法律のいろは

婚姻費用とは何ですか?その⑫(~婚姻費用(生活費)の支払が滞ったら?~)

2013年7月29日 更新 

 これまで、婚姻費用(生活費)の決め方について主にお話しをしてきました。今回は、夫婦の合意・あるいは裁判所の調停・審判で婚姻費用(生活費)を決めたにもかかわらず、支払がないときはどうすればいいかをお話ししたいと思います。

 

 一旦決めた婚姻費用(生活費)の支払が滞ってしまったとき、取る方法は養育費の支払いが滞ったときと同様になります。

 つまり、まず,婚姻費用(生活費)の取り決めが口約束の場合。夫婦で改めて合意をして書類を作る必要があるでしょう。話が付けば公正証書で作成するのが良いと思います。

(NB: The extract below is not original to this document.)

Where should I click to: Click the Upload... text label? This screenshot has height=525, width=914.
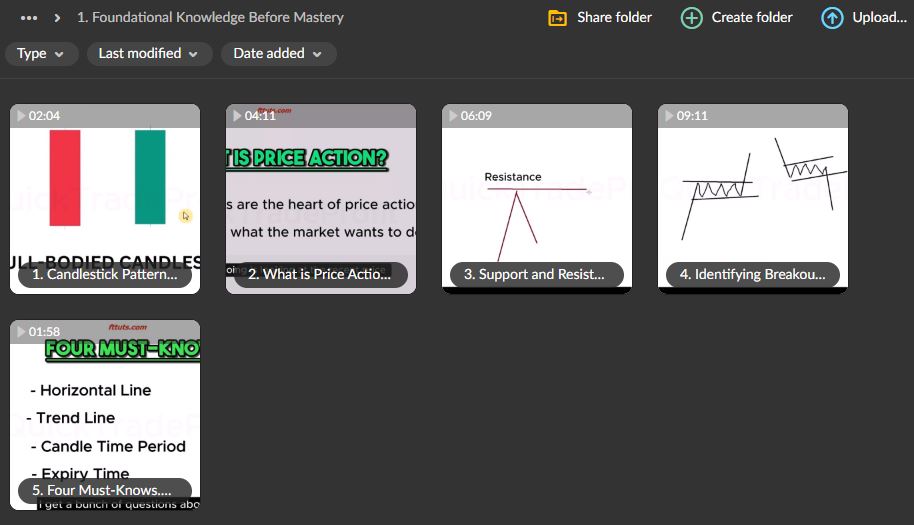tap(879, 18)
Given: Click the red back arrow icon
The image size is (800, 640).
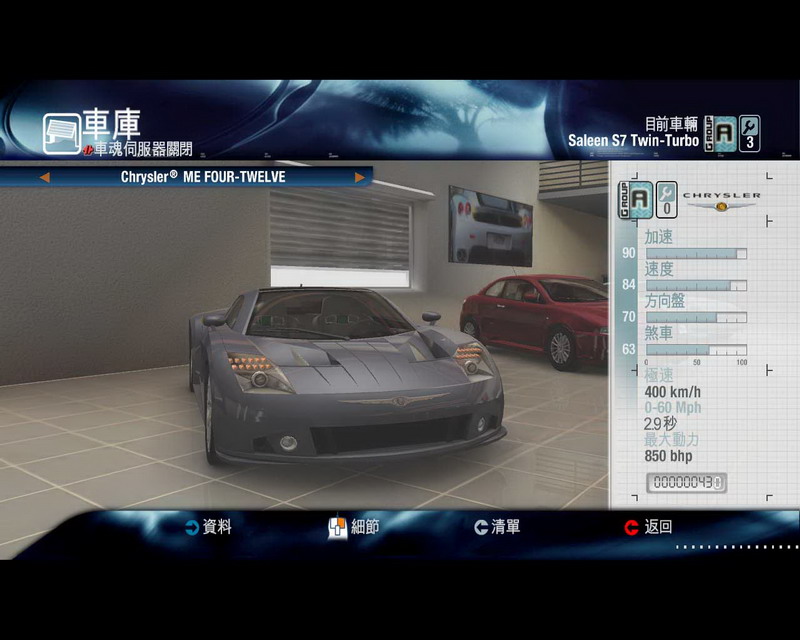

 ただ、現実問題として、婚姻費用(生活費)の支払について口約束しかなく、支払が滞ったあとに、再度書面をきちんと作成する話をつけるのは難しいと思います。

 

 話合いがつかない・話合いに応じないなら,家庭裁判所に婚姻費用(生活費)の分担額について、話合いを求める調停を申し立てることになります。裁判所での話合いも難しければ,裁判官が当事者双方の収入や,子どもの数,生活状況などから婚姻費用算定表も参考に婚姻費用(生活費)の額を決めます(審判といいます)。

 それでは,婚姻費用(生活費)について,調停や審判で決まったあとも支払が滞った場合はどうすればよいでしょうか?

 

 これも、養育費と同様に、①履行勧告②強制執行(差押)の手続きによる方法があります。

 通常は、「履行勧告」といって,まず家庭裁判所から支払をするよう求める手続きをとることが多いです。家庭裁判所はこの申し出があれば,支払状況を調べ,相手に対して支払うように勧告します。

 家庭裁判所から支払うようにと連絡があると,相手も支払に応じるケースが結構あるようです。また,給料の差押などをいきなりすることで、勤務先へ伝わる前のワンクッションとして、履行勧告からまず始めることが多いようです。

 もし、それでも相手が支払に応じなければ、裁判所が作成した書面に基づき,相手の資産から差押するなどして強制的に回収する,強制執行手続き(差し押さえ)によることになります。